[feat] Support auto init YR backend based on metastore

KaisennHu · KaisennHu · commit 04fd717d0b2b · 2026-04-17T14:58:34.000+08:00
Signed-off-by: Haichuan Hu &lt;kaisennhu@gmail.com&gt;
diff --git a/.github/workflows/run-tests.yml b/.github/workflows/run-tests.yml
@@ -42,4 +42,8 @@ jobs:
         TQ_TEST_BACKEND=MooncakeStore pytest tests/e2e/test_e2e_lifecycle_consistency.py
         pkill -f "[m]ooncake_master" || true
         TQ_TEST_BACKEND=MooncakeStore pytest tests/e2e/test_kv_interface_e2e.py
-        pkill -f "[m]ooncake_master" || true
+        pkill -f "[m]ooncake_master" || true
+    - name: Run Yuanrong Backend Specific E2E Tests
+      run: |
+        TQ_TEST_BACKEND=Yuanrong pytest tests/e2e/test_e2e_lifecycle_consistency.py
+        TQ_TEST_BACKEND=Yuanrong pytest tests/e2e/test_kv_interface_e2e.py
diff --git a/docs/storage_backends/openyuanrong_datasystem.md b/docs/storage_backends/openyuanrong_datasystem.md
@@ -1,7 +1,7 @@
 
 # OpenYuanrong-Datasystem Integration for TransferQueue
 
-> Last updated: 01/26/2026 
+> Last updated: 04/17/2026 
 
 ## 🎉 Overview
 
@@ -58,27 +58,7 @@ pip install openyuanrong-datasystem
 dscli -h
 ```
 
-#### 3. Install etcd
-
-OpenYuanrong-datasystem relies on etcd for cluster coordination. 
-Download and install etcd from the official releases: [ETCD GitHub Releases](https://github.com/etcd-io/etcd/releases)
-
-```bash
-# Example for Linux ARM64 (adjust for your architecture)
-# Unpack and install etcd
-ETCD_VERSION = "v3.6.5" # Replace with the desired version
-tar -xvf etcd-${ETCD_VERSION}-linux-arm64.tar.gz
-cd etcd-${ETCD_VERSION}-linux-arm64
-
-# Copy the executable file to the system path
-sudo cp etcd etcdctl /usr/local/bin/
-
-# Verify installation
-etcd --version
-etcdctl version
-```
-
-#### 4. (Optional) Install CANN and torch-npu
+#### 3. (Optional) Install CANN and torch-npu
 
 If you have NPU devices and want to accelerate the transmission of NPU tensor, 
 you can install **Ascend-cann-toolkit** and **torch-npu**.

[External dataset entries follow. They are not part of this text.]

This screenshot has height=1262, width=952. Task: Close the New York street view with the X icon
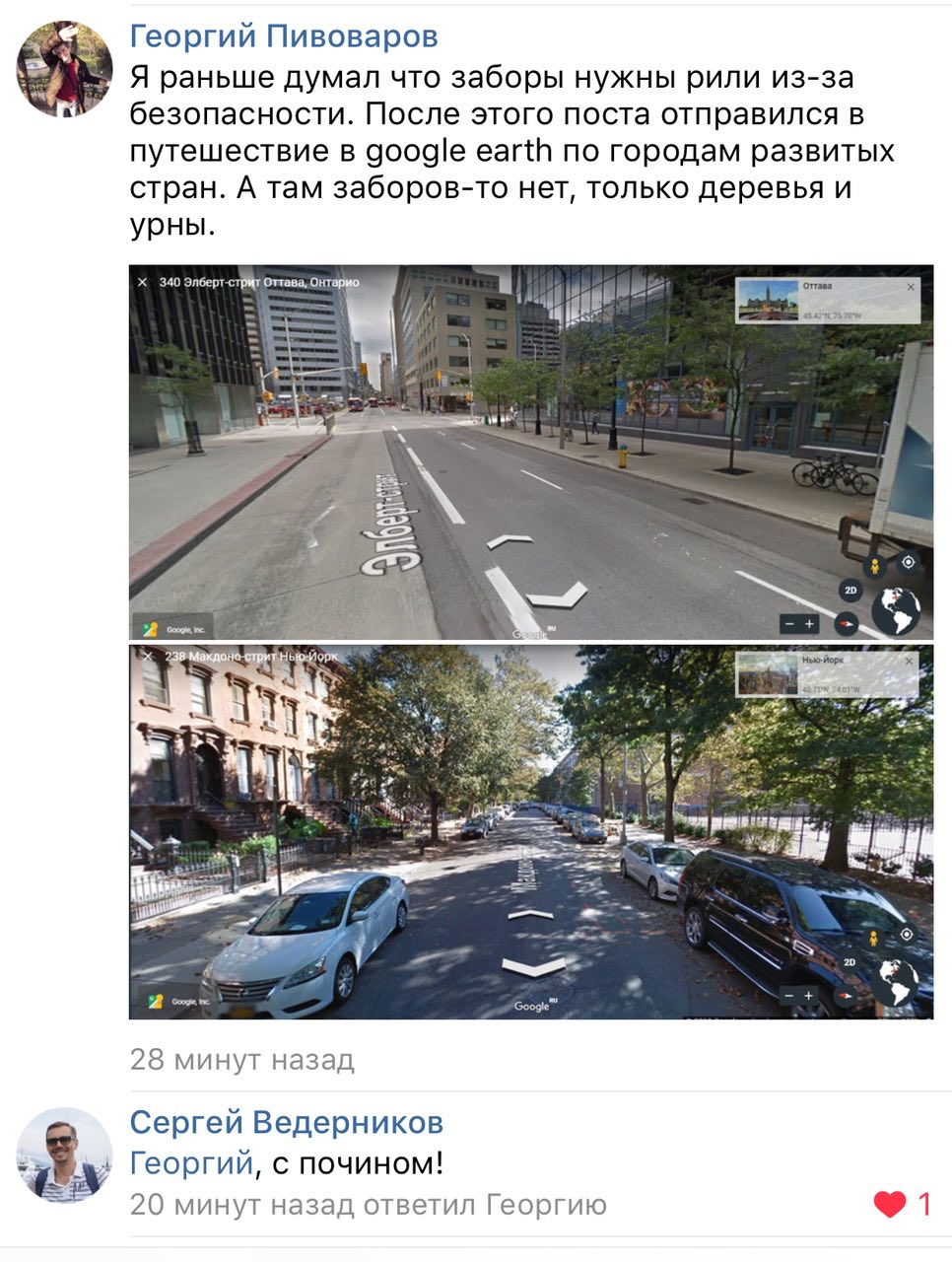point(147,656)
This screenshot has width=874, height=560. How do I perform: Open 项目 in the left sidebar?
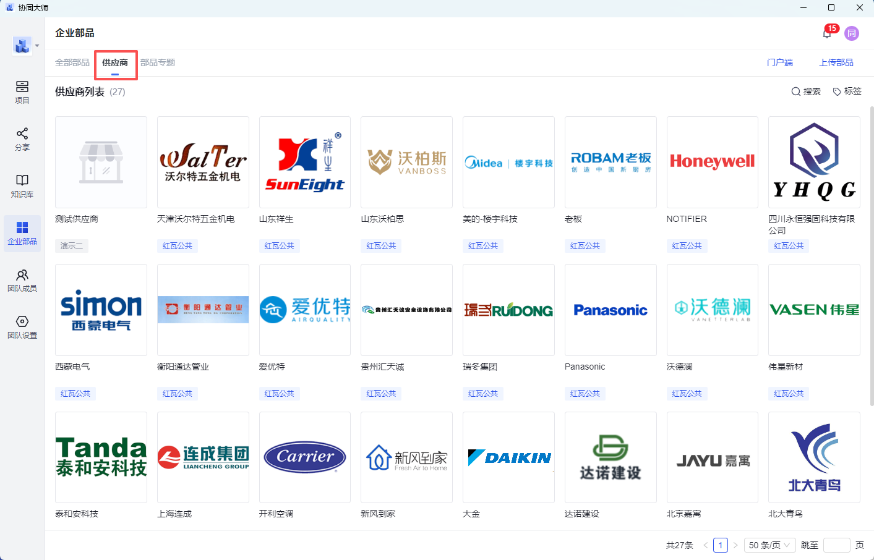point(22,92)
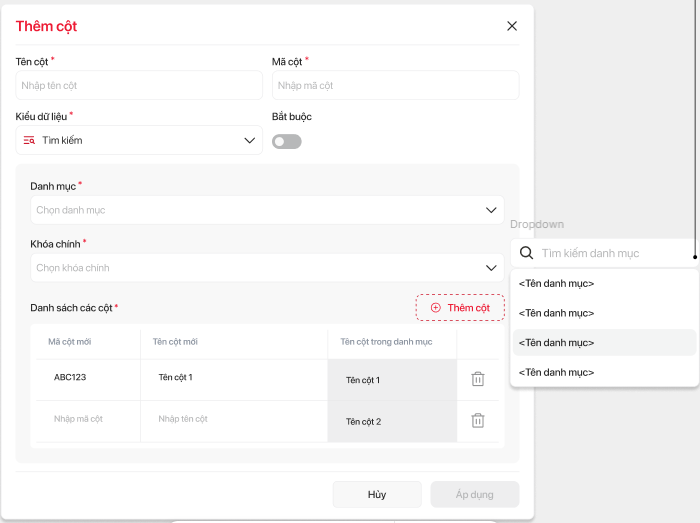This screenshot has width=700, height=523.
Task: Focus the Tên cột input field
Action: pos(138,86)
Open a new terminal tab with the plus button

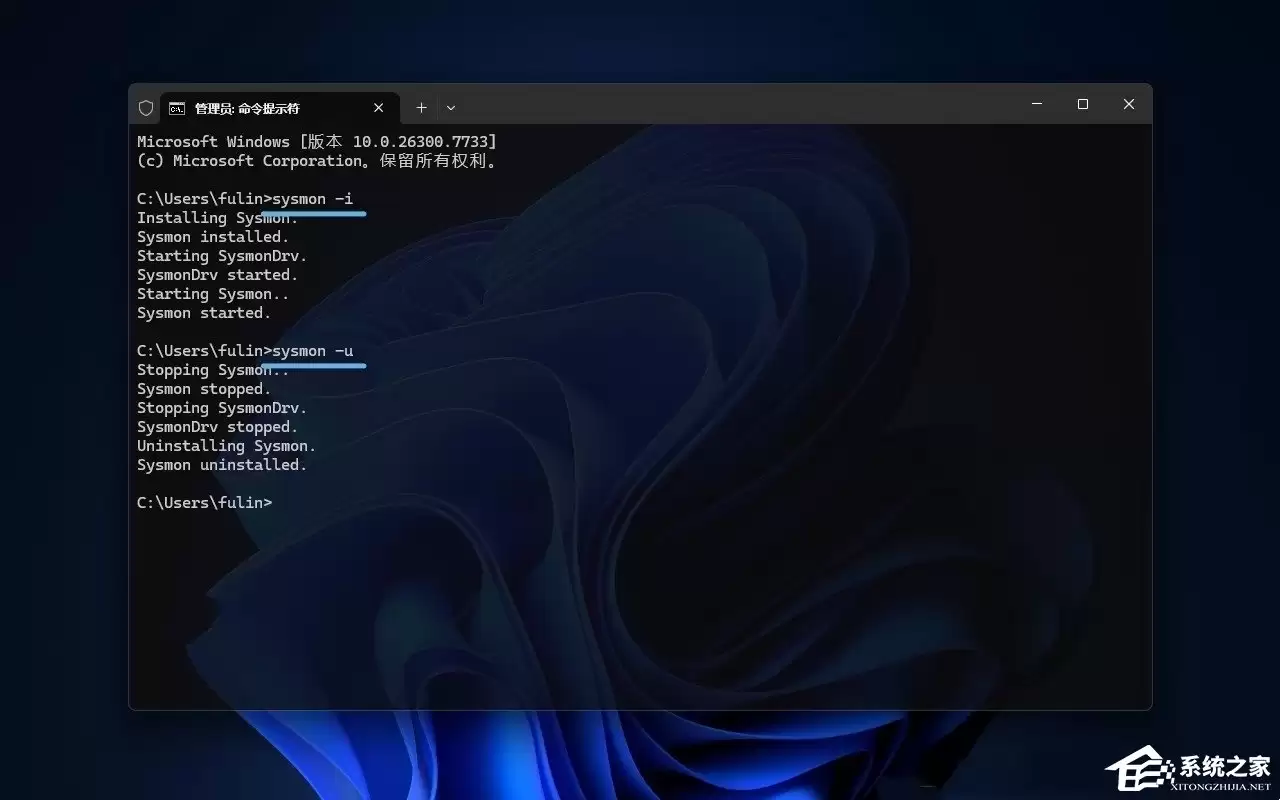[x=421, y=107]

@@ -106,19 +86,36 @@ pip install torch-npu==2.8.0
 Next, we will provide deployment and code examples for single-node scenarios.
 For multi-node scenarios, please refer to [Appendix B](#B-deploy-multi-node-datasystem-for-multi-node-training-and-inference-scenarios).
 
-Unlike using TransferQueue with its default backend, integrating OpenYuanrong-Datasystem requires **pre-launching** the datasystem services before running your Python application.
-
 #### Deployment
-```bash
-# Deploy etcd (for example, port 2379)
-etcd --listen-client-urls http://0.0.0.0:2379 \
-     --advertise-client-urls http://localhost:2379 &
 
-# Deploy datasystem
-dscli start -w --worker_address "127.0.0.1:31501" --etcd_address "127.0.0.1:2379"

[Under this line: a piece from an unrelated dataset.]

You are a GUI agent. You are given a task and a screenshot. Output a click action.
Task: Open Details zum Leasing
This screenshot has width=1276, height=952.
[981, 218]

+TransferQueue will automatically initialize the Yuanrong backend when `auto_init: True` is set. TransferQueue will:
+- Create placement groups to ensure workers are spread across Ray nodes
+- Launch YuanrongWorkerActor on each node to start datasystem workers
+- Set up metastore service on the head node
+
+Configuration example:
+```yaml
+backend:
+  storage_backend: Yuanrong
+  Yuanrong:
+    auto_init: True
+    worker_port: 31501
+    metastore_port: 2379
+    enable_yr_npu_transport: true
+    worker_args: "--shared_memory_size_mb 8192 --remote_h2d_device_ids 0 --enable_huge_tlb true"
 ```
 
-Once the datasystem is up, you can run your TransferQueue + Datasystem application.
+Configuration options:
+- `auto_init`: Whether to automatically initialize Yuanrong backend. Currently only `True` is supported.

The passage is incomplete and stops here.